## PAGE EXTRACT

● ● ●

# Rossi rifles



## ohio_coyote (Jun 20, 2008)

Hey idk if any of you guys own one but i own a .22 center fire youth and a 20 gauge barrel.. i got on rossiusa.com cas i need a sight mount for the 22 barrel and anyways i noticed they had 30-06 for under 300 bucks! and 17 hmrs and 223 and everything but for just the barrel i couldn't see if you could just get that.. but they all are only single shot but that is a very resonable price especially if in ur state you can use rifles for deer well good hunting everyone! can't wait for BOW HUNTING!!!!


----------



## CoyoteBlitz (Apr 11, 2007)

Post Edited by Honkerexpress

He was impling the experience with his gun wasn't that great and was reflecting upon what he thought of his gun.

Problem solved.


----------



## ohio_coyote (Jun 20, 2008)

thats your opinion first of all how can it be junk when it is bought bran new with a stock and handle a barrel iron sights? you know people on this sight really make me mad U are even a Moderator!! I kno people have their own opinons but you probably haven't even shot one.... most sights i have been own have more people that are nicer and aren't a bunch of ***holes its sad how this world has ended up.. :eyeroll:


----------



## CoyoteBlitz (Apr 11, 2007)

yes i have shot them that is why i said that. a friend sold one for that very reason. all guns have a stock, and barrel so i dont see how that matters. of course its my opinion that is what i intended it to be, moderator or not, im a trapping mod. but whats it matter.

● ● ●

## STORED DATA
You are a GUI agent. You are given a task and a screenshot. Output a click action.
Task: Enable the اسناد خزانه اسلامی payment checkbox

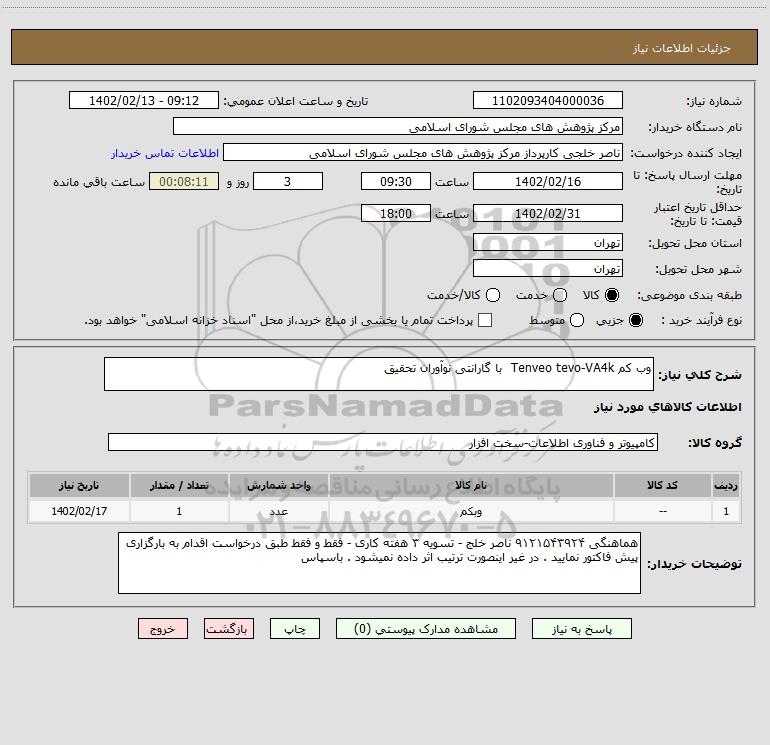[485, 320]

● ● ●

## SET TASK 1
In the Rossi rifles thread, what kind of moderator does CoyoteBlitz say he is?
## SET TASK 2
From the Rossi rifles thread, write out word for word the stretch that opens with the words containing "yes i have shot" and closes with "whats it matter.".
You won't need the data above for anything here.

## TASK RESULT 1
A trapping moderator.

## TASK RESULT 2
yes i have shot them that is why i said that. a friend sold one for that very reason. all guns have a stock, and barrel so i dont see how that matters. of course its my opinion that is what i intended it to be, moderator or not, im a trapping mod. but whats it matter.